* begin Dataset *

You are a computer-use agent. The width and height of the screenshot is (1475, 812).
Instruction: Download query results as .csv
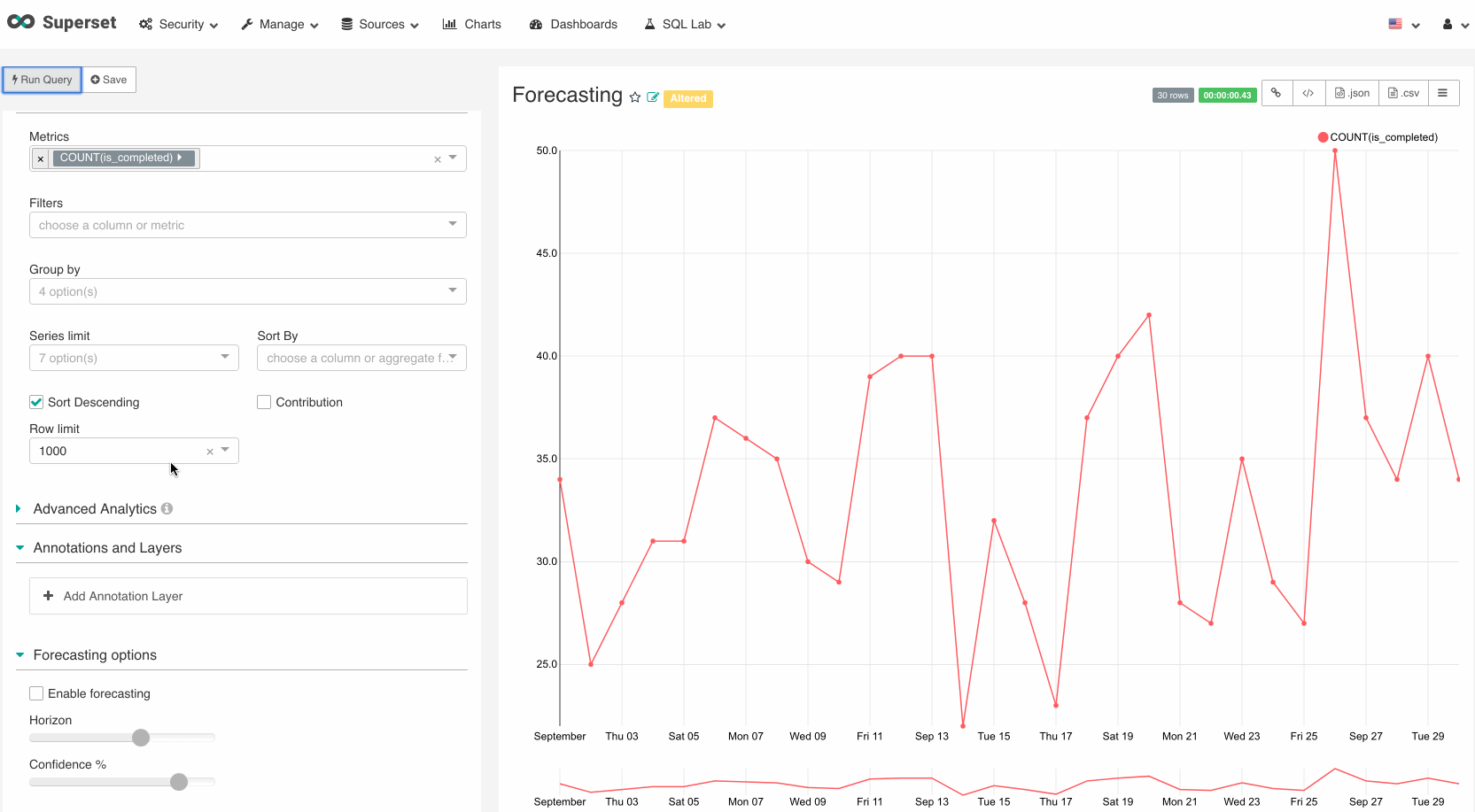(1402, 92)
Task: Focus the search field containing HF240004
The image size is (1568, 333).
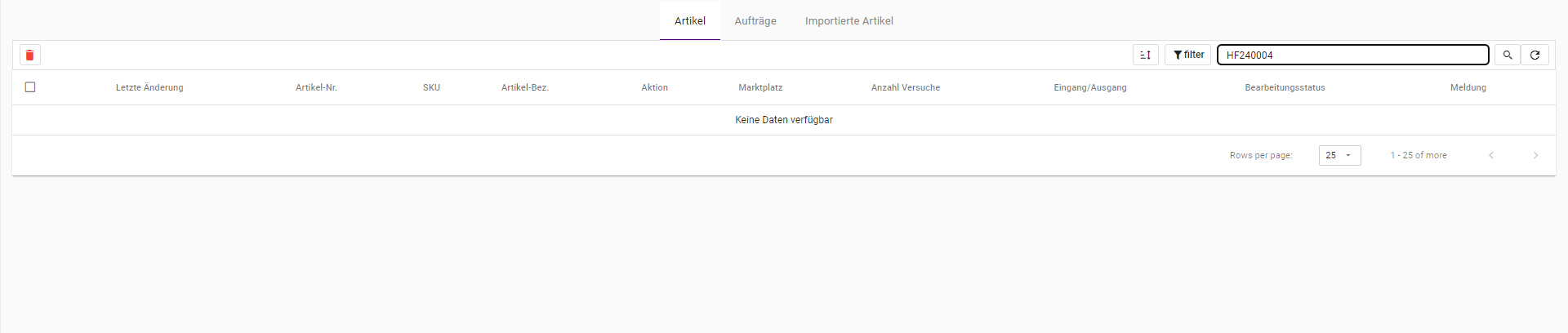Action: (x=1353, y=55)
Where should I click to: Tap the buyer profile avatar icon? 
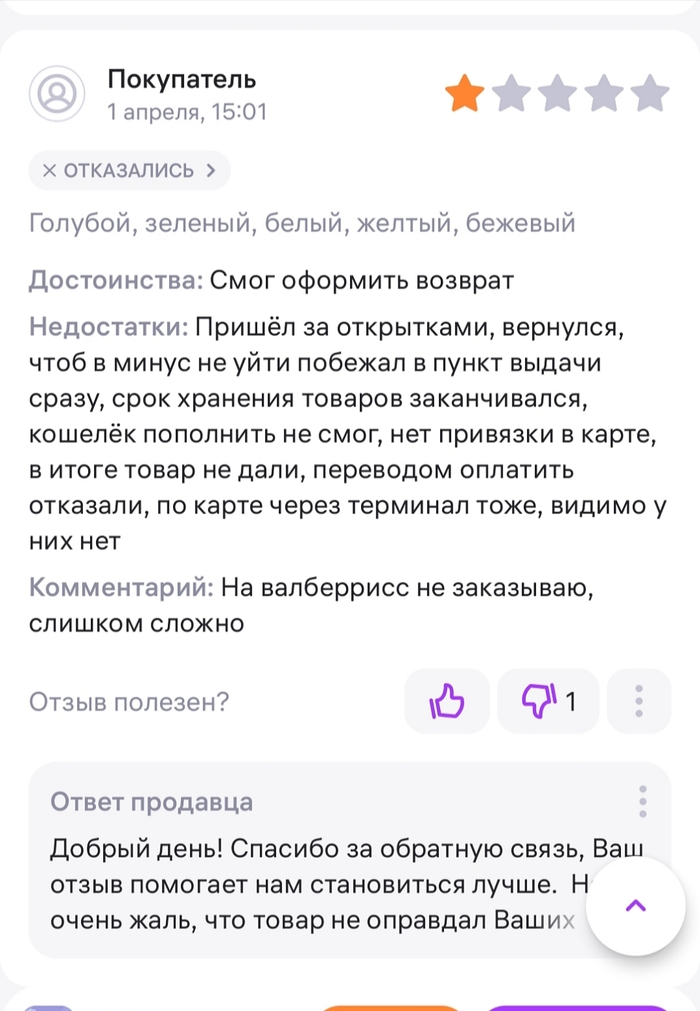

* end Dataset *

Rename "search field" to "search box" everywhere in the lines above and give them back with nothing else changed. Leave the pictures out of your answer.

You are a computer-use agent. The width and height of the screenshot is (1475, 812).
Instruction: Download query results as .csv
(1402, 92)
Task: Focus the search box containing HF240004
The image size is (1568, 333).
Action: (x=1353, y=55)
Where should I click to: Tap the buyer profile avatar icon? 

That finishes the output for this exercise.